■ TASK DIRECTIONS ■
Check each line of the data below for the word "agent", then extract the ones that have it.

■ GIVEN ENTRIES ■
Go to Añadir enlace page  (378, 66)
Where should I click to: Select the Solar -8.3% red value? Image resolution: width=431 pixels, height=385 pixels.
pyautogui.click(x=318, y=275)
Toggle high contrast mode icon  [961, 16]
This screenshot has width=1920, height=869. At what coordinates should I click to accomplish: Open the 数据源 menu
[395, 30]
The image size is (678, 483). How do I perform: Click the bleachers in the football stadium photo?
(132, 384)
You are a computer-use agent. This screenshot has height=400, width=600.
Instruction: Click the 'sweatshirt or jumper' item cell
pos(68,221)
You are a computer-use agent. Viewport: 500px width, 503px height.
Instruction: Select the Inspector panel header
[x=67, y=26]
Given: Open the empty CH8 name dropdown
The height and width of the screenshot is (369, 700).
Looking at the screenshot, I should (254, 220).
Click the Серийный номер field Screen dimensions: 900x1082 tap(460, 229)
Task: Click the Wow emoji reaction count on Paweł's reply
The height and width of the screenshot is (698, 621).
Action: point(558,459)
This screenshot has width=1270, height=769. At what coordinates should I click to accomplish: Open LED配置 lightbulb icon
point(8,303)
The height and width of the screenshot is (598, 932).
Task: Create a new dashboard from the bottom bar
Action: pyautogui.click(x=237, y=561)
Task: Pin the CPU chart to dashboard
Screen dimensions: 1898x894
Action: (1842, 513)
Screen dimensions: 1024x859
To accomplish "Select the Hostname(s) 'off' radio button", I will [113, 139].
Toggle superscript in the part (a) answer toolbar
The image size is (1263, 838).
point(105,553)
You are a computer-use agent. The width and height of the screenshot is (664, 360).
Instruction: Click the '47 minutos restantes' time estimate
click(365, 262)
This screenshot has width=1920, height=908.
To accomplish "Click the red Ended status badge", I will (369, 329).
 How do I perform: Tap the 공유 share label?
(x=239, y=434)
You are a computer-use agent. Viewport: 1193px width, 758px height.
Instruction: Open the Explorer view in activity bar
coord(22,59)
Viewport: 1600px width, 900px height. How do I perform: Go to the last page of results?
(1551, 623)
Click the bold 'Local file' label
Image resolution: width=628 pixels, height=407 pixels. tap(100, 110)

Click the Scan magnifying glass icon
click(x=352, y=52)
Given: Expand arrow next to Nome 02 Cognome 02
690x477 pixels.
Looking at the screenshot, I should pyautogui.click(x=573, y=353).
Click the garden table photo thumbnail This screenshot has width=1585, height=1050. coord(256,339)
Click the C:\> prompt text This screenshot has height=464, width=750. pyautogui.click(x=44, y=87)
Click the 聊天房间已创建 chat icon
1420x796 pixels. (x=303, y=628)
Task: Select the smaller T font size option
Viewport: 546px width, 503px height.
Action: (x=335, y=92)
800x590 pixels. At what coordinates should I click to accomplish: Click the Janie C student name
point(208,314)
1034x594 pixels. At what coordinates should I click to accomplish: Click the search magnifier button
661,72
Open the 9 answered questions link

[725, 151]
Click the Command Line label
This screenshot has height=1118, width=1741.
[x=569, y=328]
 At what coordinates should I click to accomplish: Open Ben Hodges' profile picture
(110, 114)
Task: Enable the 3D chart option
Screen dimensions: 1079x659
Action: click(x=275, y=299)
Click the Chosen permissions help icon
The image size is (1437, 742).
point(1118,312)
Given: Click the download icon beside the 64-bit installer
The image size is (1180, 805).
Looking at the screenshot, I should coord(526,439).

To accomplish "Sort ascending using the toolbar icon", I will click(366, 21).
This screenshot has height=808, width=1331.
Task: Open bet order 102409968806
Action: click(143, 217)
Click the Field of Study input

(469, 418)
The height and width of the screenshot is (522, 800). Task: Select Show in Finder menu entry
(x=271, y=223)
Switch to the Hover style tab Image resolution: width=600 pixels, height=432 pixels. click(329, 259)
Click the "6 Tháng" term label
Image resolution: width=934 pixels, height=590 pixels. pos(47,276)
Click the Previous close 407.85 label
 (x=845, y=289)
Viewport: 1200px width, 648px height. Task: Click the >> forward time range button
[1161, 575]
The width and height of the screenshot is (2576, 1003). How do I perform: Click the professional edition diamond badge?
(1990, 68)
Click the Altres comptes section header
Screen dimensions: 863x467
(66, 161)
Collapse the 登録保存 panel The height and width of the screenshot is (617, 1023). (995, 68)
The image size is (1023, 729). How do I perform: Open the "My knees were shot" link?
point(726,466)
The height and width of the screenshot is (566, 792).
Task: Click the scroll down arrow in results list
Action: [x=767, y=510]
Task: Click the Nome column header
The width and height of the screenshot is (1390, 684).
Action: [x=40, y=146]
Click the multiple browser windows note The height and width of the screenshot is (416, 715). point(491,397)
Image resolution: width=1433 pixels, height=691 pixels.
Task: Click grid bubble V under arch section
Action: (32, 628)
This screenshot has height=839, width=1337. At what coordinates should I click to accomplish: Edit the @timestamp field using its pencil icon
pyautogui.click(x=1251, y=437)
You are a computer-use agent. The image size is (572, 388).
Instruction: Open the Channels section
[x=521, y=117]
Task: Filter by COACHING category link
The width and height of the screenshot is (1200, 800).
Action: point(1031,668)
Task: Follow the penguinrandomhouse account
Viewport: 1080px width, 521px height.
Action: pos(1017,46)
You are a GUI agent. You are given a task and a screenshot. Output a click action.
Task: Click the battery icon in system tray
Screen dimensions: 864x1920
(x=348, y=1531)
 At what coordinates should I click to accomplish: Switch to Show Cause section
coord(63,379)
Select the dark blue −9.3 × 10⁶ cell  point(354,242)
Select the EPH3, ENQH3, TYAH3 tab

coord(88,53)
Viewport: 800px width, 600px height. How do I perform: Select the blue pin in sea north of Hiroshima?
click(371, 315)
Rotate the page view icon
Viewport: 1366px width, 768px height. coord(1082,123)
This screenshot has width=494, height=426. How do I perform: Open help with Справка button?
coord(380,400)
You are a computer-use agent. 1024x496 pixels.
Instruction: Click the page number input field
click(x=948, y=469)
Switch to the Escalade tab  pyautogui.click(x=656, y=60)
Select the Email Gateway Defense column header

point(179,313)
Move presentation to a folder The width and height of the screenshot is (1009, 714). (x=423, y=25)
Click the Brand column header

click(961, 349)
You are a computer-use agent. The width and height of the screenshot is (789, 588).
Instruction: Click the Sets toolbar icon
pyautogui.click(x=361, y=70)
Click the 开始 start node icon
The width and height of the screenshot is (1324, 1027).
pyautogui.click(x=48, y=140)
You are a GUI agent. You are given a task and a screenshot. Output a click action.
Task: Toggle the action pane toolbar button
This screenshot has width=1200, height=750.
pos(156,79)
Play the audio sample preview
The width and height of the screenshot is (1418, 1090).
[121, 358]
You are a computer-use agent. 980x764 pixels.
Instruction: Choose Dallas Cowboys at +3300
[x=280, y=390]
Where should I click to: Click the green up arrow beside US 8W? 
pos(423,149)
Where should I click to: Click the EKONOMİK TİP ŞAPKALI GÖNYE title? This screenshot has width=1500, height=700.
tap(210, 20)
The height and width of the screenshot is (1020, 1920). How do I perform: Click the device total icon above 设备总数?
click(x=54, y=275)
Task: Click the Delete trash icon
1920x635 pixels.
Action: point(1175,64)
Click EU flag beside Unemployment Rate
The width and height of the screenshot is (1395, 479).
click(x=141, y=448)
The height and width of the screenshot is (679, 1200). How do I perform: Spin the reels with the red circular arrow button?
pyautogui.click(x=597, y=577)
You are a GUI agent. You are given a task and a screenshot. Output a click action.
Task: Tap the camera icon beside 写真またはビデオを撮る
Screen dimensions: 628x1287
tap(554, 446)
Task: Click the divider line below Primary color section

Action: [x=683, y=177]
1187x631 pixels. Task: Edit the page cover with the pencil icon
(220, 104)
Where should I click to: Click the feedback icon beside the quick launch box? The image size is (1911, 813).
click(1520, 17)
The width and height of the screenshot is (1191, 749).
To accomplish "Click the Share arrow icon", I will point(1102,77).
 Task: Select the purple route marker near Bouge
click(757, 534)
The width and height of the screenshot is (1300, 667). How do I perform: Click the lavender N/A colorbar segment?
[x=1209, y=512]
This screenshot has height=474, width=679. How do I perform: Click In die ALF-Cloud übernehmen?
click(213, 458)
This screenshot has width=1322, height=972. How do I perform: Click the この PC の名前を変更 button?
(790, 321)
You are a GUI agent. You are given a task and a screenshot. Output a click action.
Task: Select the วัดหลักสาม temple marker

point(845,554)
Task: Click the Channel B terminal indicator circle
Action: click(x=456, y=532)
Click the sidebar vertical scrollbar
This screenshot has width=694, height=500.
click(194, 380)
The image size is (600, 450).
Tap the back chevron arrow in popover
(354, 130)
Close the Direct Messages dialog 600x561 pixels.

■ SOLUTION FOR THIS TASK ■
You are a computer-use agent. This screenshot has height=400, width=600.
You are a computer-use agent. Viewport: 500px width, 503px height.
You are a computer-use agent. The width and height of the screenshot is (664, 360).
You are a computer-use agent. Viewport: 1193px width, 758px height.
You are a computer-use agent. The image size is (572, 388).
You are a GUI agent. You are given a task and a screenshot. Output a click action.
You are a computer-use agent. 1024x496 pixels.
You are a computer-use agent. The width and height of the screenshot is (789, 588).
You are a GUI agent. You are given a task and a screenshot. Output a click action.
You are a computer-use agent. 980x764 pixels.
You are a GUI agent. You are given a task and a screenshot. Output a click action.
You are a GUI agent. You are given a task and a screenshot. Output a click action.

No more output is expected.